Often she would walk down to the lake and along the shoreline to the his­toric boat­house, now a cafe and a centre for the work she did on Esthwaite Water.


The nature walk is half a mile long, fin­ish­ing or start­ing at the cafe. Along the trail are story­boards of the anim­als Beatrix immor­tal­ised in the char­ac­ters of Jeremy Fisher, Jemima Puddleduck, Squirrel Nutkin and more. The story­boards, writ­ten in English, inform the vis­itor about the anim­als in real life, and help the vis­itor engage with the young Beatrix’s rela­tion­ships with the anim­als she used for her books.

Nature Walk: Bluebells

The nature walk is spe­cial in that it takes the vis­itor through dif­fer­ent hab­it­ats. It is only half a mile long, and provides a unique oppor­tun­ity to enjoy the con­scious­ness of a walk­ing med­it­a­tion, through the blue­bells under the beech tree to the wood anemones under the cop­pice, over fungi on the dead wood and sur­roun­ded by the abund­ance of dif­fer­ent mosses.

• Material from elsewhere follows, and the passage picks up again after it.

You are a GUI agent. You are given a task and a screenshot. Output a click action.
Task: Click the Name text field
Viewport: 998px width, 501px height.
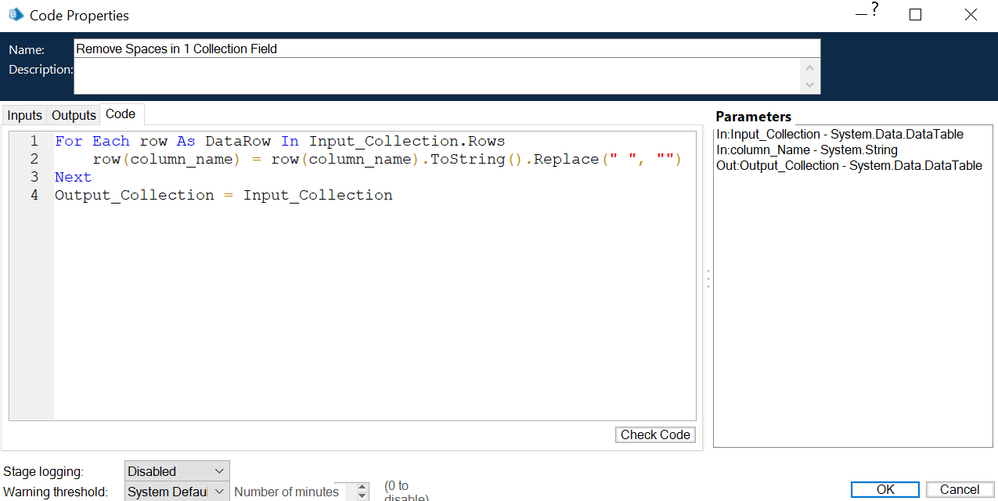coord(447,48)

Nature Walk: Wood Anemones

The yel­low flower­ing lilies are clearly home to Jeremy! At the board-walk there is an oppor­tun­ity to see behind a reed bed and the slow form­a­tion of terra firma with the encroach­ment of Alder Carr and birch, home to the res­id­ent otters.

Nature Walk: Signboard

Through the car park — a use­ful over­flow to Hill Top — and along the park­land is the Boathouse and the Cafe on the Lake. Here, images of the osprey and the otters are on a video screen, along with cased examples of the under­wa­ter fish.

The gal­lery and Nature Lodge is an example of the sort of stu­dio in which a young Victorian girl would have spent her time draw­ing and paint­ing botan­ical sub­jects. This was very much a dis­cip­line, and it was for Beatrix Potter the begin­ning of her jour­ney that cul­min­ated in her world-famous stories.

Botanical art­work cour­tesy of the Armitt Museum, Ambleside

Such a stu­dio would be full of fungi, stuffed anim­als, pressed flowers and the fruits of trees.